Motivation Behind Some Bash Syntax that is Different from General-purpose Languages

Bash is different from general-purpose languages, anyone who think it from their Java, C, Python routines will get in trouble sooner or later.

Compared with general-purpose languages, bash as a shell language is centered around command(ls, cd, echo, sed, etc.), while general-purpose languages are more about data structure and algorithm(in principle, although in practice modern programming is full of glue code[1]).

This fundamental difference is correct but oversimplified. So in this post, a few distinct bash syntax will be checked, to be specific:

During the analysis, a little internal knowledge of bash is involved. Hope you can get a new way in thinking bash after reading this post. Let's begin.

1 Everything is string in bash by default

The first syntax we'll check is string. In most general-purpose languages, string is a concatenation of characters enclosed with single or double quotes, for example:


String msg = "hello~";

However, quotation marks is optional for bash string. In the following example , zero, single or double quotes are all legal and equivalent, although it's not always true, we'll talk about that later.


msg=hello~
msg='hello~'
msg="hello~"

The reason behind this syntax decision is obvious. Since bash is all about command and both the command name and its arguments are string, requiring string must be enclosed with either single or double quotes will be verbose and inconvenient.

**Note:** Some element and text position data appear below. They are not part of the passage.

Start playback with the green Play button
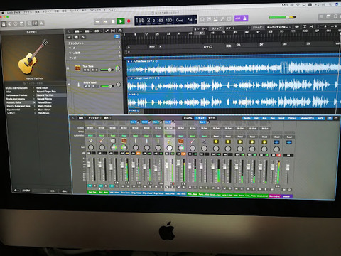Viewport: 341px width, 256px height. [121, 21]
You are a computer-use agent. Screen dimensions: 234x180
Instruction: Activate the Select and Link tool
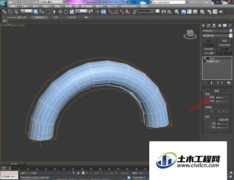[4, 12]
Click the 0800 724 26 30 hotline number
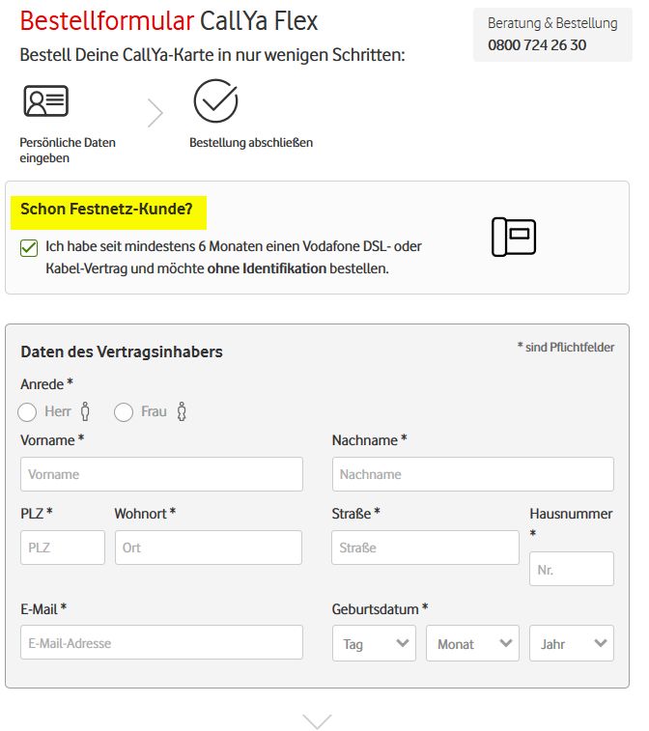Image resolution: width=649 pixels, height=731 pixels. pos(537,45)
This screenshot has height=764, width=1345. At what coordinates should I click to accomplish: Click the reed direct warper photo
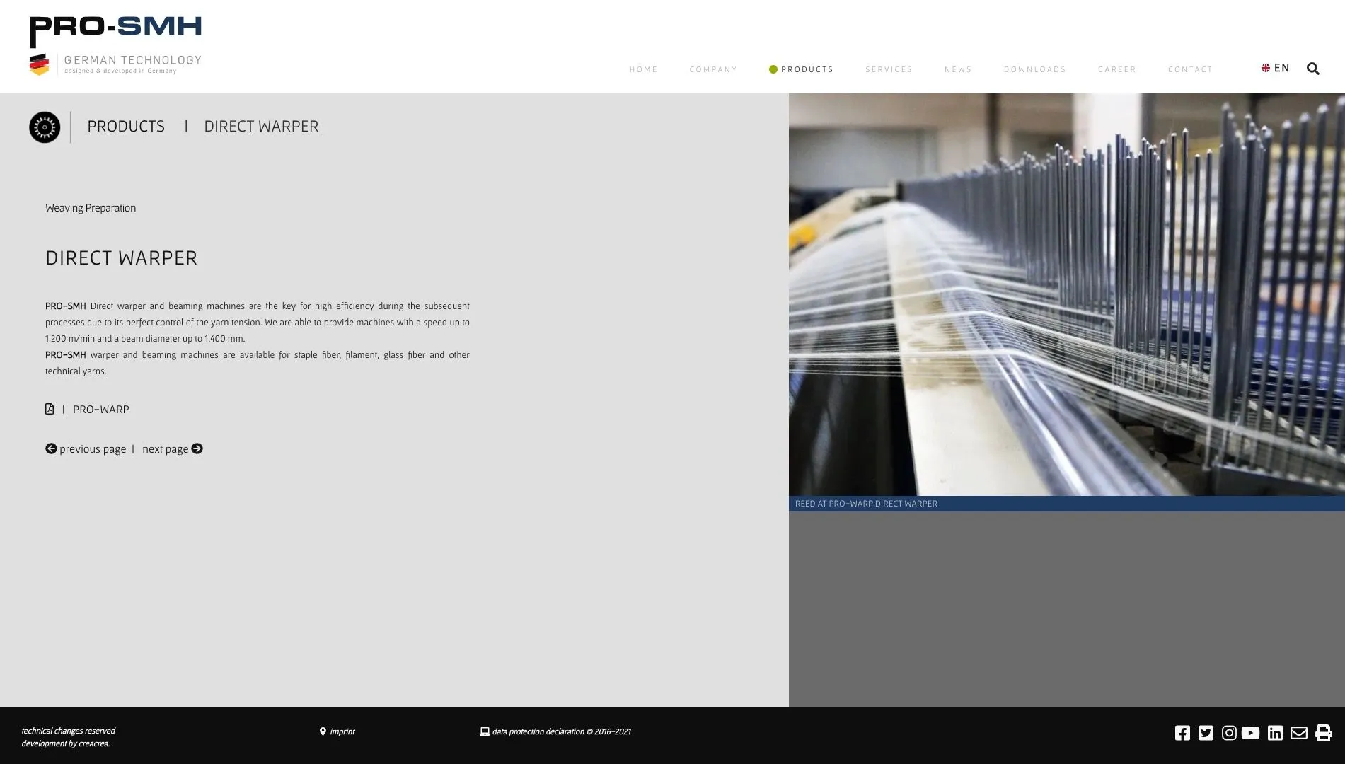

Imagine you have to type "ls" "3.html" rather than ls 3.html (although, in fact, "ls" "3.html" just work fine in bash. You can try it in your own terminal).

By the way, YAML[11] share the same syntax decision with bash, quotation marks is also optional for string in most cases.

In fact, everything in bash is deemed as string by default, even if the string is something looks like arithmetic expression which leads to the shell arithmetic syntax. Consider the following example:


$ a=1+1
$ echo $a
1+1
$ ((b=1+1))
$ echo $b
2

In bash, 1+1 is treated as string and no evaluation happens unless it's enclosed by (( and )). Of course there are other ways to get shell arithmetic, you can find more in bash reference manual[3], but the motivation behind the syntax decision remains the same.

2 Quoting

Quotes is optional for bash string, but what it really means when string is enclosed with quotes? Actually it's more complicated than it seems at the first glance.

2.1 Quoting disable special treatment for special characters

Let's begin with the easy one. There many special characters in bash, quoting can be used to disable special treatment for special characters.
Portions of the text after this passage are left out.